Exercise-induced liver chemokine CXCL-1 expression is linked to muscle-derived interleukin-6 expression
Article first published online: 14 MAR 2011
© 2011 The Authors. Journal compilation © 2011 The Physiological Society
The Journal of Physiology
Volume 589, Issue 6, pages 1409–1420, March 2011
How to Cite
Pedersen, L., Pilegaard, H., Hansen, J., Brandt, C., Adser, H., Hidalgo, J., Olesen, J., Pedersen, B. K. and Hojman, P. (2011), Exercise-induced liver chemokine CXCL-1 expression is linked to muscle-derived interleukin-6 expression. The Journal of Physiology, 589: 1409–1420. doi: 10.1113/jphysiol.2010.200733
- Issue published online: 14 MAR 2011
- Article first published online: 14 MAR 2011
- (Received 11 October 2010; accepted after revision 4 January 2011; first published online 4 January 2011)

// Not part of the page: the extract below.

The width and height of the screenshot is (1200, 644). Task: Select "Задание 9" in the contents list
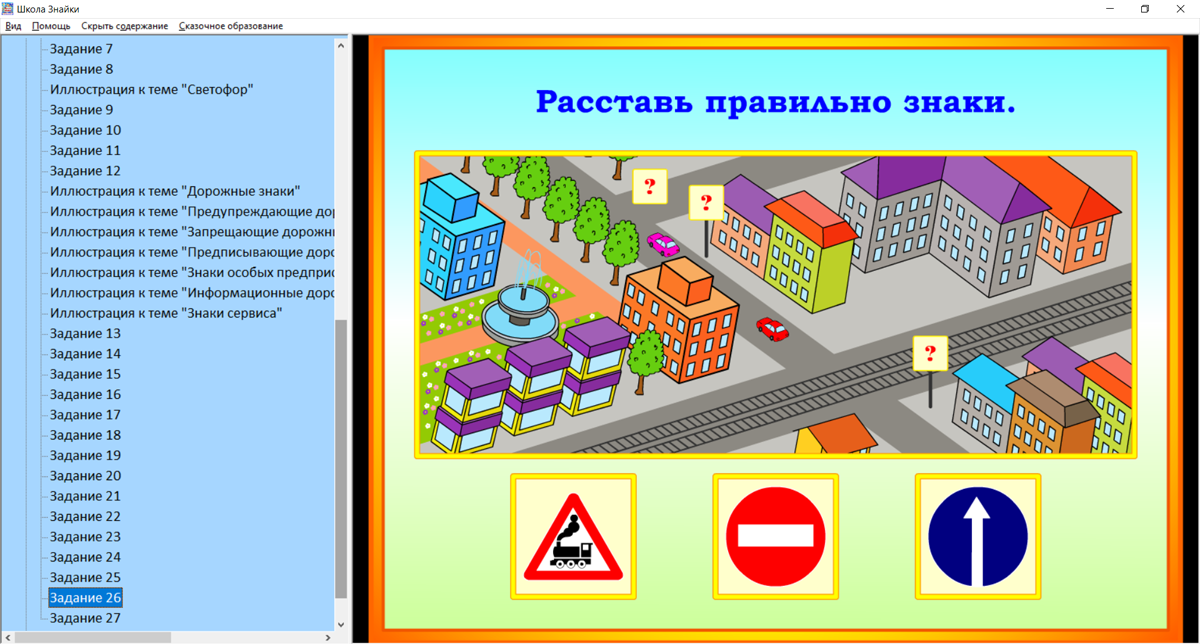coord(80,109)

Vol. 590, Issue 24, 6425, Article first published online: 14 DEC 2012
Non-technical summary Exercise is known to stimulate the production of various exercise factors including the well-described muscle-derived interleukin-6 (IL-6). We show that exercise causes a massive expression of the chemokine CXCL-1 in serum, in skeletal muscle and especially in the liver. Furthermore we find that this exercise-induced liver CXCL-1 expression is regulated by IL-6 and that muscle-derived IL-6 is capable of stimulating liver CXCL-1 expression. Such knowledge of the regulation of exercise factors contributes to the understanding of how the liver and muscle communicate in response to exercise.

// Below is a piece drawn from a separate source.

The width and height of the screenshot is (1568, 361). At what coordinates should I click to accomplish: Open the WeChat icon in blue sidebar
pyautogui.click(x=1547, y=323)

Abstract The chemokine CXC ligand-1 (CXCL-1) is a small cytokine that elicits effects by signalling through the chemokine receptor CXCR2. CXCL-1 has neutrophil chemoattractant activity, is involved in the processes of angiogenesis, inflammation and wound healing, and may possess neuroprotective effects. The aim of this study was to unravel the mechanisms whereby CXCL-1 is regulated by exercise in mice. After a single bout of exercise, CXCL-1 protein increased in serum (2.4-fold), and CXCL-1 mRNA in muscle (6.5-fold) and liver (41-fold). These increases in CXCL-1 were preceded by increases in serum interleukin-6 (IL-6) and muscle IL-6 mRNA. In contrast, exercise-induced regulation of liver CXCL-1 mRNA expression was completely blunted in IL-6 knockout mice. Based on these findings, we examined the possible existence of a muscle-to-liver axis by overexpressing IL-6 in muscles. This resulted in increases in serum CXCL-1 (5-fold) and liver CXCL-1 mRNA expression (24-fold) compared with control. Because IL-6 expression and release are known to be augmented during exercise in glycogen-depleted animals, CXCL-1 and IL-6 expression were examined after exercise in overnight-fasted mice. We found that fasting significantly augmented serum CXCL-1, and CXCL-1 expression in liver and muscle. Taken together, these data indicate that liver is the main source of serum CXCL-1 during exercise in mice, and that the CXCL-1 expression in the liver is regulated by muscle-derived IL-6.